Trick 2: use triangular inequalities. With this very efficient trick we will be able to deduce whether two frames match, without having to compute their distance. Since $d(F_1, F_2)$ defines a mathematical distance between two frames, many results from classical geometry apply, and in particular the following inequalities on the lengths of a triangle:

The first inequality tells us that if A is very close to B which in turn is very close to C, then A is also close to C. In terms of video frames, this becomes:

$d(F_1, F_3) < d(F_1, F_2) + d(F_2, F_3)$

In practice we will use it as follows: if we already know that a frame $F_1$ is very similar to a frame $F_2$ , and that $F_2$ is very similar to another frame $F_3$ , then we do not need to compute $d(F_1,F_3)$ to know that $F_1$ and $F_3$ are also very similar.

The second inequality tells us that if a point A is very near from B, and B is far from C, then A is also far from C. Or in terms of frames:

$d(F_1, F_3) > d(F_2, F_3) - d(F_1, F_2)$

If $F_1$ is very similar to $F_2$ , and $F_2$ is different from $F_3$ , then we do not need to compute $d(F_1,F_3)$ to know that $F_1$ and $F_3$ are also very different.

Now it gets a little more complicated: we will apply these triangular inequalities to get information on the upper and lower bounds of the distances between frames, which will be updated every time we compute a distance between two frames.
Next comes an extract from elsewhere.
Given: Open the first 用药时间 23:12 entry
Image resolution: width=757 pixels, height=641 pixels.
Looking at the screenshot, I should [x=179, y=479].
For instance, after computing the distance $d(F_1, F_2)$ , the upper and lower bounds of $d(F_1, F_3)$ , denoted $\overline{F_1F_3}$ and $\underline{F_1F_3}$ , can be updated as follows:

$\mbox{Eq.1}\, \begin{cases} \overline{F_1F_3} \leftarrow \min\left(\overline{F_1F_3} ,\,\,\, d(F_1,F_2) + \overline{F_2F_3}\right) \\ \underline{F_1F_3} \leftarrow \max\left(\underline{F_1F_3},\,\,\, d(F_1,F_2) - \overline{F_2F_3},\,\,\, \underline{F_2F_3} - d(F_1,F_2) \right) \end{cases}$

If after the update we have $\overline{F_1F_3}<T$ , we conclude that $F_1$ and $F_3$ are a good match. And if at some point $\underline{F_1F_3}>T$ , we know that $F_1$ and $F_3$ don’t match. If we cannot decide whether $F_1$ and $F_3$ match using this technique, we will eventually need to compute $d(F_1, F_3)$ , but then knowing $d(F_1, F_3)$ will in turn enable us to update the bounds on another distance, $d(F_1, F_4)$ , and so on.

As an illustration, suppose that a video has the following frames in this order:

When the algorithm arrives at $F_4$ , it first computes the distance between this frame and $F_3$ and finds that they don’t match. At this point the algorithm has already found thaft $F_3$ is quite similar to $F_2$ and $F_1$ , so it deduces that neither $F_1$ nor $F_2$ match with $F_4$ (and, certainly, neither do the dozen frames before ). In practice, this method avoids computing 80% to 90% of the distances between frames.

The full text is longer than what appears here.